Pero pareciera que, cuanto más evitamos las referencias violentas a nuestros hijos, más las desean ellos. Buscan películas de acción, series de dibujos animados donde la fuerza y la competición priman sobre la concordia. Les damos David el Gnomo y ellos nos devuelven Pokemon. Incluso la inocente peonza se ha convertido hoy en día en un artefacto con forma de arma de la Guerra de las Galaxias con las que los niños compiten a darse mamporros virtuales sobre la arena de un circo de plástico.

Adelantan su exposición a la madurez: Harry Potter habría tenido un rombo y medio si se hubiera emitido en la tele de mi infancia... ahora los críos de seis años la consideran ñoña. Barrio Sésamo estaba diseñada por sus creadores para chavales de 10 años, hoy sólo la ven con agrado los bebés de teta.

El mundo sin violencia que deseamos es un territorio inexplorado. Quizás nuestros genes o nuestra conciencia histórica de homo sapiens no estén acostumbrados a él. Llevamos marcada a fuego la herencia de una especie cuyo primer acto inteligente fue fabricar un hacha de sílex.

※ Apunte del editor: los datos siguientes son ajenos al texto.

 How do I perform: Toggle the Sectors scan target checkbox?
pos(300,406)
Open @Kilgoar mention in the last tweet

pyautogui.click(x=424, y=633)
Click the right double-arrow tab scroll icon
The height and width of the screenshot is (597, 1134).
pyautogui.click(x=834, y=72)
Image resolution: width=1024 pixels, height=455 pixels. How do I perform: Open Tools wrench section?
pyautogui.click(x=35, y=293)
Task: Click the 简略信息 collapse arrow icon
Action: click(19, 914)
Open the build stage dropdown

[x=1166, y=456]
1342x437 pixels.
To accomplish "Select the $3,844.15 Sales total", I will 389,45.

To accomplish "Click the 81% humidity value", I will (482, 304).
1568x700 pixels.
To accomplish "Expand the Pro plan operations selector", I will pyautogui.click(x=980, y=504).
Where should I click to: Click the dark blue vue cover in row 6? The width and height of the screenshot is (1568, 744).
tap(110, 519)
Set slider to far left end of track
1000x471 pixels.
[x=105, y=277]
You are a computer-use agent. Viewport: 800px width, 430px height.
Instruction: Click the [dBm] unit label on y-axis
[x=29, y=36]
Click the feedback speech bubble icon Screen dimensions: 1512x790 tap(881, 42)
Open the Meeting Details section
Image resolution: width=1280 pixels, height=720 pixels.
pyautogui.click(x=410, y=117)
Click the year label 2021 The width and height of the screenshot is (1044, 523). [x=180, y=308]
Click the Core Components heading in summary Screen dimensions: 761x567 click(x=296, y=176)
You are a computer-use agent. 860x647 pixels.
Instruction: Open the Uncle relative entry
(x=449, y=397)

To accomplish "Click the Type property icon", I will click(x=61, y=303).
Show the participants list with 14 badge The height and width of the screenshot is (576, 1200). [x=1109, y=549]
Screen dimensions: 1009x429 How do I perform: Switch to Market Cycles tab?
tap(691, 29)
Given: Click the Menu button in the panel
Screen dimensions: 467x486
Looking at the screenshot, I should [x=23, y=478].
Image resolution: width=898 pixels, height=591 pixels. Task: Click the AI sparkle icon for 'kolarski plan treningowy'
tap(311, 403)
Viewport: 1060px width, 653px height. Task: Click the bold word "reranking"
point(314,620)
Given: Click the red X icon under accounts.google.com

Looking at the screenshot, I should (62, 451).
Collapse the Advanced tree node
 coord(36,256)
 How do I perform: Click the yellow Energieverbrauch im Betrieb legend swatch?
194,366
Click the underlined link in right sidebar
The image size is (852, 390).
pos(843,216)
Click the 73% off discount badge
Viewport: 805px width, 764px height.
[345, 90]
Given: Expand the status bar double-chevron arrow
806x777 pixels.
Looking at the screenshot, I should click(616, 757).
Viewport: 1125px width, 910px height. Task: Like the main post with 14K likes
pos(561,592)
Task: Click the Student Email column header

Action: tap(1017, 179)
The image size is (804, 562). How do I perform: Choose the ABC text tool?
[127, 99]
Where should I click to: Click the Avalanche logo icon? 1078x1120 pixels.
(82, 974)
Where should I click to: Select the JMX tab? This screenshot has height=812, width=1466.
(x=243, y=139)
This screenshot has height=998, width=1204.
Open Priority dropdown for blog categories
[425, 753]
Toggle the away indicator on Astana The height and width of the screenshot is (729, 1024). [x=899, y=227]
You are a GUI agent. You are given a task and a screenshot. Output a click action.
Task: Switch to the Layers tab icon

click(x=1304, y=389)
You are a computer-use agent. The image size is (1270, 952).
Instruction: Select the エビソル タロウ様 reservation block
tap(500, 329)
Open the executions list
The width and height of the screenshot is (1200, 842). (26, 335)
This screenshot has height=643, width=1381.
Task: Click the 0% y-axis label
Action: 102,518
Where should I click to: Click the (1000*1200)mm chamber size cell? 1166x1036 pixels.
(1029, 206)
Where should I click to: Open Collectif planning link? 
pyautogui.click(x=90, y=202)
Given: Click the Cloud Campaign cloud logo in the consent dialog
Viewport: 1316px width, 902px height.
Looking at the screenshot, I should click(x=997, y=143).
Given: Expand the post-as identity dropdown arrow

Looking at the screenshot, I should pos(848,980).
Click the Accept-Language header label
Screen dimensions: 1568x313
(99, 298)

Gerard JonesEn su libro Matando monstruos el guionista de televisión estadounidense Gerard Jones elabora una provocadora teoría acerca de el mundo que fabricamos para nuestros hijos. "Los niños necesitan fantasía, super-héroes y violencia imaginaria. Si no la encuentran, terminaran buscándola en la realidad". En contra de lo comúnmente establecido, cierta exposición a la crudeza (con todos los límites que quieran ponerle ustedes) no sólo no provoca conductas agresivas en los infantes, sino que sirve para canalizarlas en el mundo virtual y evitarlas en el real. Todas las generaciones de la historia de la Humanidad han crecido con sus propios monstruos: desde la mitología griega al hombre del saco. Pero nosotros queremos competir contra ello con nuestras febles armas: la buena voluntad, la ternura, los cuentos con final feliz, los relatos de la naturaleza donde la leona voraz no se come al antílope más débil.

Según Jones, la moderada agresividad en los personajes de cómics, en los cuentos o en las series de dibujos animados reafirma la moraleja. Los buenos ganan con esfuerzo, se enfrentan a peligros (incluso ponen en juego su propia vida), han de tomar decisiones morales difíciles, elegir caminos pedregosos para lograr su generoso objetivo. La crudeza de los cuentos de Andersen no es gratuita: detrás de ella hay mensajes ocultos del calibre de "superarse a sí mismo es bueno", "los objetivos sólo se alcanzan con esfuerzo", "a veces es necesario sufrir", "el riesgo tiene sus recompensas", "los monstruos deben ser destruidos", "a veces el conflicto resulta útil".

Detrás de los crecientes casos de violencia juvenil hay demasiada complejidad como para despacharlos con simplezas. Y posiblemente una de las simplezas más extendida sea la de culpar a los medios, al cine, a la televisión, a las series infantiles de banalizar la violencia y engendrar niños monstruosos.

Algo más estaremos haciendo mal cuando nos empeñamos en construir un entorno infantil de David el Gnomo, donde el conflicto queda excluido y los malos no son malos, y la sociedad nos devuelve unos muchachos embravecidos.